Study shows eHealth improves heart patient care

About 20,000 heart attacks could be prevented using a computer to help GPs to assess and treat patients, Australian researchers have found.

The study, published in the American Heart Association’sCardiovascular Quality and Outcomes today, is a major step forward in the burgeoning health software industry, as one of the biggest studies in the world looking at what actually works to change patient care in general practice.

About 3.4 million Australians have cardiovascular disease, which is Australia’s leading cause of death at 31.8 per cent of deaths in 2010. Each heart attack is estimated to cost about $281,000 in total.

Study leader Associate Professor David Peiris, of The George Institute and The University of Sydney is a GP himself, and worked with a large team to develop HealthTracker, a computer package to help GPs access the recommended guidelines for assessing and treating patients at risk of heart disease and communicate with patients.

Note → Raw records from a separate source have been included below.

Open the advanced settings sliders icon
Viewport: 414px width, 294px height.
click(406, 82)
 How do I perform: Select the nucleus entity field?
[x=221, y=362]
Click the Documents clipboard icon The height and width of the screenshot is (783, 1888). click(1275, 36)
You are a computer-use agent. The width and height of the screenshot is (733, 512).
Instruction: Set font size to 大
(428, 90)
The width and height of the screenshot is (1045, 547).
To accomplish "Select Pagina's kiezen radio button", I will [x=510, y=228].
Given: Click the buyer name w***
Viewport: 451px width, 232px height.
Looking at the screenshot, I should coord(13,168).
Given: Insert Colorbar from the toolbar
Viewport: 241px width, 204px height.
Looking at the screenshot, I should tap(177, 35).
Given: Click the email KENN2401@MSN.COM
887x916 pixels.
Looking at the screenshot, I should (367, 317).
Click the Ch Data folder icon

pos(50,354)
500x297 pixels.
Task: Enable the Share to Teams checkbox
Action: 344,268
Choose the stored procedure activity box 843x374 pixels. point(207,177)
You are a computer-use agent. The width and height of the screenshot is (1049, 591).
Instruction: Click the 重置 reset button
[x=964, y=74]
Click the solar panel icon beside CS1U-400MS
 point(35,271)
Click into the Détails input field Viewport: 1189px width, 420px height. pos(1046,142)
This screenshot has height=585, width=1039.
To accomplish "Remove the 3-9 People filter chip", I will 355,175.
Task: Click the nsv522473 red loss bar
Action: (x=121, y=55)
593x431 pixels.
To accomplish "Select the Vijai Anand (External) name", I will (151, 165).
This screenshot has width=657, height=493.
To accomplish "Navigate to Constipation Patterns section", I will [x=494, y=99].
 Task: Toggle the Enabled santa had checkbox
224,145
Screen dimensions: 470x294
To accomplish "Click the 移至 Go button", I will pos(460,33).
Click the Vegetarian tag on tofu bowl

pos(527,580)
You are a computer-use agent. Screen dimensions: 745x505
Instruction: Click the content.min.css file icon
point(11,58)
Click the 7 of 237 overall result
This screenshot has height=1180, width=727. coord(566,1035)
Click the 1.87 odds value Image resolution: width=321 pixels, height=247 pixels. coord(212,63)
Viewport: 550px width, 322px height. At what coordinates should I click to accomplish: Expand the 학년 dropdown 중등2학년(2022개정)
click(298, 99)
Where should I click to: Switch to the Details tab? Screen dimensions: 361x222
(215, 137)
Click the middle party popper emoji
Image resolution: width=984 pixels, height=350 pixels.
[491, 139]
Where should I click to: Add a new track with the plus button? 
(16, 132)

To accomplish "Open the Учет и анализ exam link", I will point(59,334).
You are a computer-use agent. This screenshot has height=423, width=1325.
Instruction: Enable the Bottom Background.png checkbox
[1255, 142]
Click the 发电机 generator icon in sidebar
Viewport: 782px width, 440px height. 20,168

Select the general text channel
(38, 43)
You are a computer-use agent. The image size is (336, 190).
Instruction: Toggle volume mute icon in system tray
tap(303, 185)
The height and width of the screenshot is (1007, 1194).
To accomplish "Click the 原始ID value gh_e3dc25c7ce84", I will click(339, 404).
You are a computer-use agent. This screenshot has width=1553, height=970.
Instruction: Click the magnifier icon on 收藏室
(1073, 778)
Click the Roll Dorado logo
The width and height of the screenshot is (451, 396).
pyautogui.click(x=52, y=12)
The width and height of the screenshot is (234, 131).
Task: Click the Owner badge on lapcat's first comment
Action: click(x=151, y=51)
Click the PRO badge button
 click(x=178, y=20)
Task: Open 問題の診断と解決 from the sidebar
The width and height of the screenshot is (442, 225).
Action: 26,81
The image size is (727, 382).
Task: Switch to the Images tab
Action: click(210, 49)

The George Institute in collaboration with several leading health researchers then set up a trial that tested computer-assisted GP treatment with 40,000 patients across Australia, including 7,000 Aboriginal and Torres Strait Islander people.

As the study was set up, it found that only around one half of these patients had ever been screened properly for heart disease, and only half of those at high risk of heart disease were being treated with the recommended medicines according to best practice guidelines.

“I have sympathy because I know, as a GP myself, it is easy to overlook some things because you are focussed on what the patient is seeing you about. It’s very hard to incorporate preventive care when there’s already a very packed agenda.”

The trial, which is now finished, found that the number of patients assessed properly improved by twenty-five per cent, using the computer-assisted tools. There was also a sixty per cent improvement in prescribing recommended medicines to people at high risk of heart attack who were not on these medicines at the start of the study.

“Even small improvements in health care can have a major impact. If you extrapolate these improvements across Australia, this translates to 20,000 heart attacks over five years that could be prevented, and many, many lives saved,” Dr Peiris said.

The study will be closely watched by funders and designers of healthcare systems, healthcare service managers, clinicians, pharmaceutical companies and the expanding health software industry.

Dr Peiris says, despite the “bold promise” of e-health to deliver a higher standard of healthcare at a lower cost than the status quo, there is surprisingly little research demonstrating what works. “We're starting to fill in the gaps.”

“This study shows that using software tools to help GPs access assessment and treatment guidelines and communicate with their patients, can improve performance relatively easily. It’s simple, cheap and effective and something that could be put in place right now.”

Co-author Professor Anushka Patel, of The George Institute for Global Health and The University of Sydney, also stressed that bigger changes are needed to broaden the impact of software tools – such as further work on engaging patients more actively in their health care and changes to the way we fund doctors to improve the quality of care that they provide.

Similar tools are now being adapted for use in China through The George Institute’s new China Centre for mHealth Innovation (CCmHI), and are also being trialled in rural India as researchers seek new and cheaper ways to deliver high quality healthcare to large populations.

Professor Patel said the study would help inform the activities of a new, $2million collaboration announced last year, between Telstra Health and The George Institute for Global Health to explore the impact of eHealth technologies and services in supporting healthcare delivery and outcomes and identify and develop eHealth innovations to support new models of care.